AIM OF THE TASK ▸
Write the listing below out again word for word, without a single picture.

AVAILABLE DATA ▸
[Start of section]

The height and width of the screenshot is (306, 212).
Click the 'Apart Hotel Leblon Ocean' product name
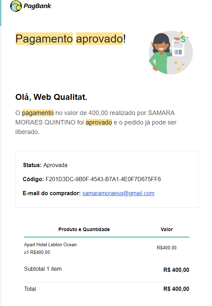[x=50, y=245]
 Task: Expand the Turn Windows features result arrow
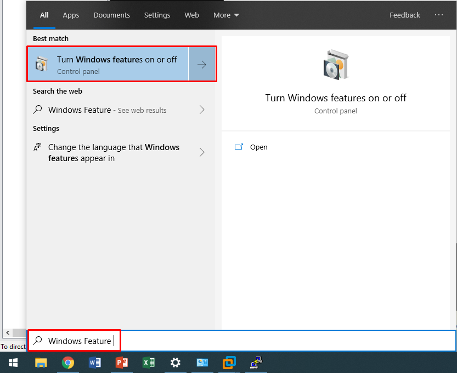click(202, 65)
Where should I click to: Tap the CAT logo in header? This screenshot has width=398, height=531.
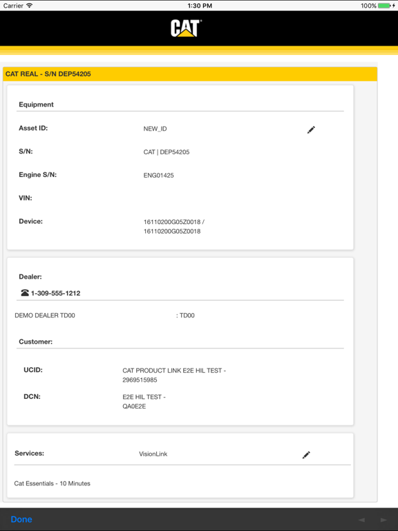(186, 28)
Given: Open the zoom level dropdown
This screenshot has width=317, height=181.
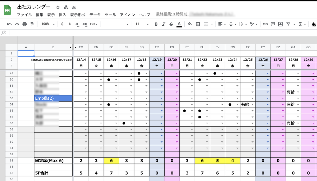Looking at the screenshot, I should tap(47, 24).
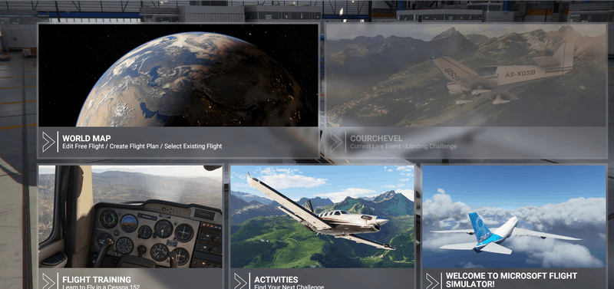The width and height of the screenshot is (614, 289).
Task: Select Edit Free Flight / Create Flight Plan subtitle
Action: 142,146
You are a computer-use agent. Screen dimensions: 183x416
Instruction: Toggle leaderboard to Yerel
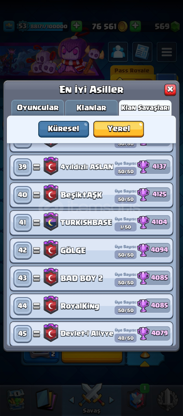[119, 129]
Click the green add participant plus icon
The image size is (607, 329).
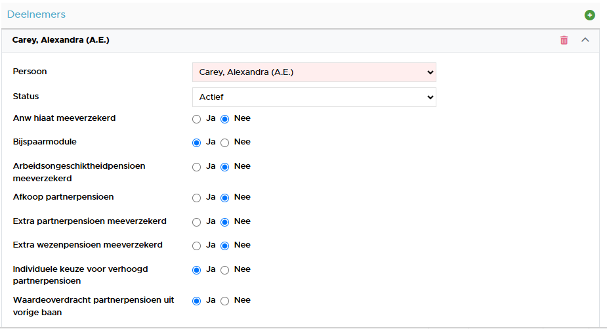(x=589, y=15)
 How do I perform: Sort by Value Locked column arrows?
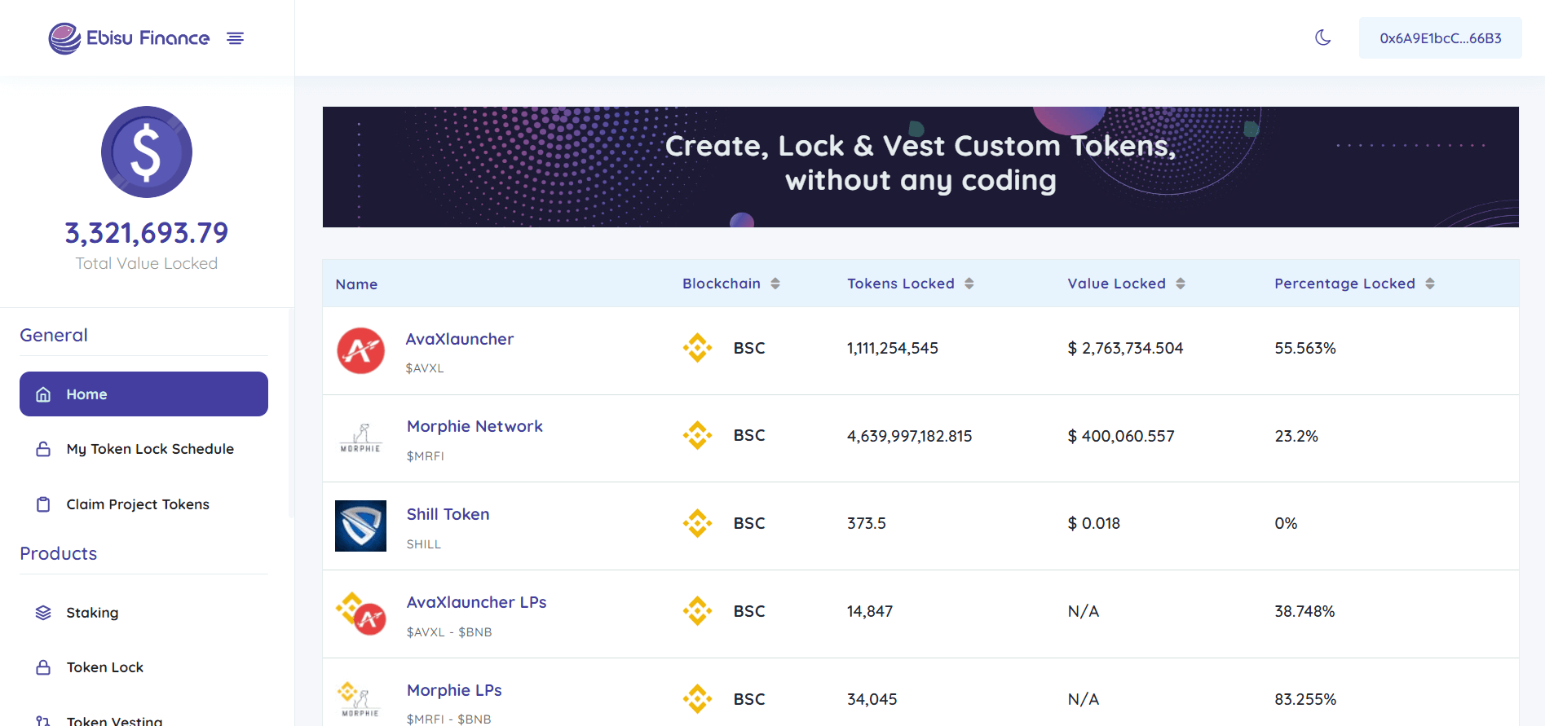tap(1180, 284)
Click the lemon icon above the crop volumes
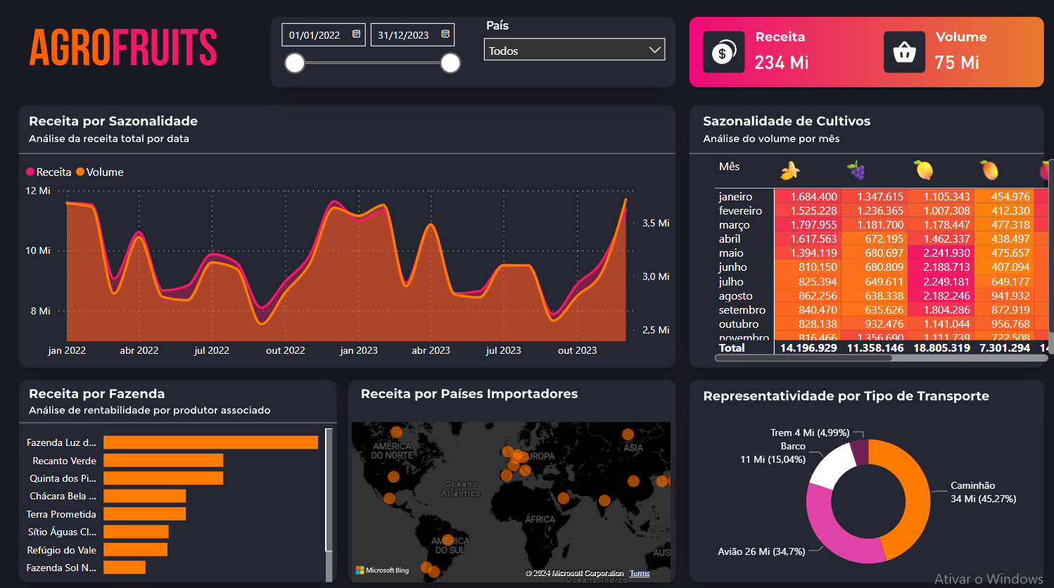 [922, 169]
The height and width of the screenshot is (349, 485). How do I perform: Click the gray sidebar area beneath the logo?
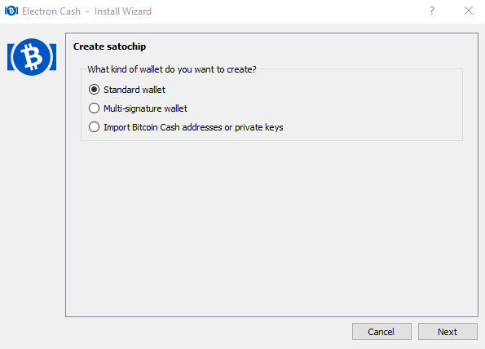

[End of section]

ANSWER BOX ▸
The height and width of the screenshot is (306, 212).
Click the 'Apart Hotel Leblon Ocean' product name
[x=50, y=245]
 Task: Expand the Turn Windows features result arrow
click(202, 65)
Where should I click to: Tap the CAT logo in header? This screenshot has width=398, height=531.
(186, 28)
Given: Open the zoom level dropdown
This screenshot has width=317, height=181.
Looking at the screenshot, I should tap(47, 24).
The width and height of the screenshot is (614, 289).
Task: Select Edit Free Flight / Create Flight Plan subtitle
Action: 142,146
You are a computer-use agent. Screen dimensions: 183x416
Instruction: Toggle leaderboard to Yerel
[119, 129]
Click the green add participant plus icon
The image size is (607, 329).
(x=589, y=15)
 How do I perform: Sort by Value Locked column arrows?
tap(1180, 284)
Click the lemon icon above the crop volumes
 [922, 169]
The height and width of the screenshot is (349, 485). How do I perform: Click the gray sidebar area beneath the logo?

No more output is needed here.